Why can’t Catholics get a hold of our own story?
More importantly, how did the issue of religious liberty — prompted by a series of governmental decisions that seem to be targeting the Church for its opposition to abortion, contraception and sterilization — morph into a “War on Women?”
When the Department of Health and Human Services released regulations forcing Catholic institutions to provide abortifacient drugs, contraception and sterilization to their employees, the government gratuitously launched a battle that challenged the Church’s own understanding of its mission and its responsibilities. In what looks to be a breathtakingly bold case of overreach, the government is seeking to define what is a legitimate Catholic activity and what is not, and it is turning centuries of constitutional precedent on its head.
For a nanosecond there was common cause between Catholics conservatives and liberals who were horrified by the implications of these rules. That moment vanished quickly when — thanks to some clumsy missteps and some shrewd spin — religious liberty morphed into a “war on women.”
Suddenly it was men sitting before a congressional panel explaining why HHS was wrong. Then it was a story that went viral about a Catholic school teacher whose contract was not renewed because she was using in vitro fertilization to get pregnant. And finally, for the coup de grace, the Vatican announced an official inquiry into the largest organization of women’s religious orders.
Never mind that there are other sides to all of these stories: Stitch them together and it looks like the patriarchy is about to launch a “bring back the night” campaign.
I might be a little woozy from pounding my head against the wall, but there seems to be a few lessons we should be learning. File these under “better late than never”:
First, if you are going to take on a political administration in an election year, as we are with the HHS regulations, we have to bring our “A” game. That means no gimmees for the other team. Don’t make it Bishops vs. The World. Bring in sharp, articulate laymen and women to run point. We do have them. And cross the aisle: Make the argument go beyond the internal ideological boundaries that too often typify us as a liberal or conservative Catholic.

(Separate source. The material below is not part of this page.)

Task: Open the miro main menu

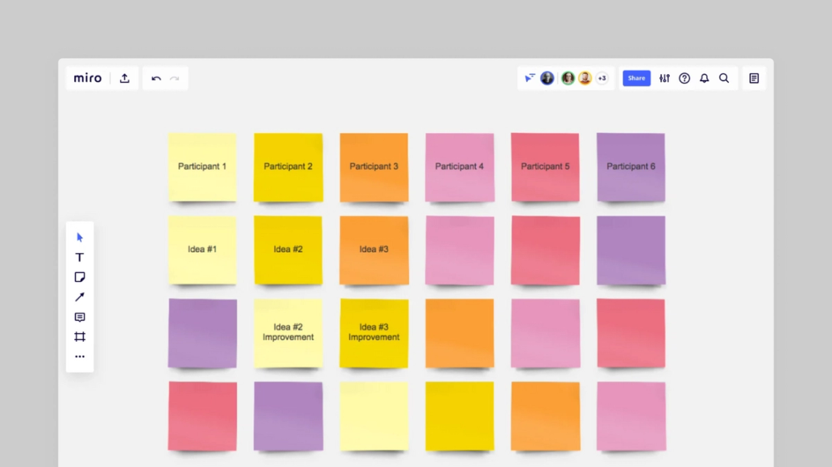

Second, don’t get ensnared in the overheated political rhetoric that is pretty typical these days. Avoid looking like shills for someone else’s agenda. Avoid being used by either party as a patsy or a punching bag. Remind Catholics that once the camel gets its nose under the tent, who knows where it will stop? Today it is HHS. Tomorrow it may be INS. Or the IRS.
Third, use the resources we do have more effectively, including all that Catholic media that the bean counters keep saying are too costly. Don’t assume that one letter written by one bishop does the trick. Most of the people weren’t even at Mass that day, and those that were probably only understood half of what was being said. Of course there will be dissension and debate: We’re Catholics, after all! But keep diffusing the message in a variety of formats from a variety of people.

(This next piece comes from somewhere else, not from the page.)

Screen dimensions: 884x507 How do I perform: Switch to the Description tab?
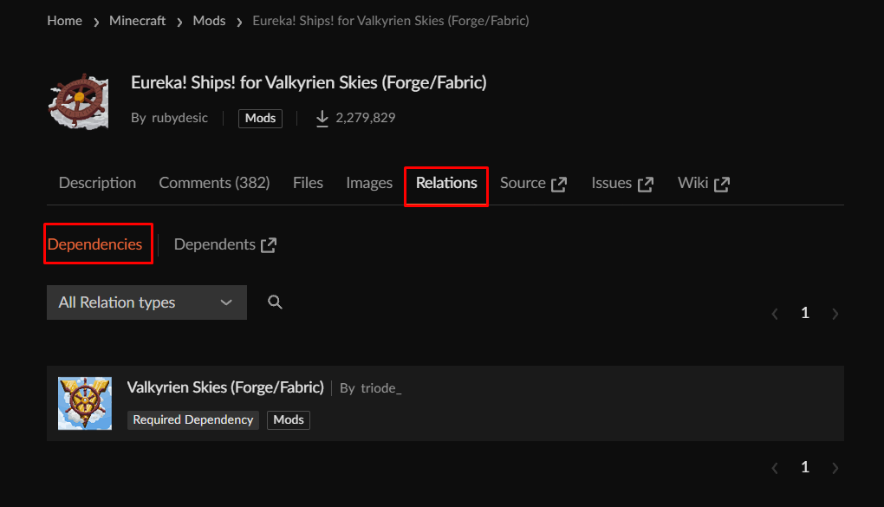pyautogui.click(x=97, y=183)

Finally, adult faith formation, anyone? If one thing has been exposed, it is Catholic ignorance about the Church’s moral teachings (and that includes social justice). We need a pastoral plan that engages people and helps them to understand what their Church teaches and why. This doesn’t mean lectures. It means engaging Catholics as adults. Catholic media are now the primary tools the Church has for adult faith formation. This is a start, but without the support of DREs, pastors and bishops, it will never be much more than that.
Greg Erlandson is OSV president and publisher.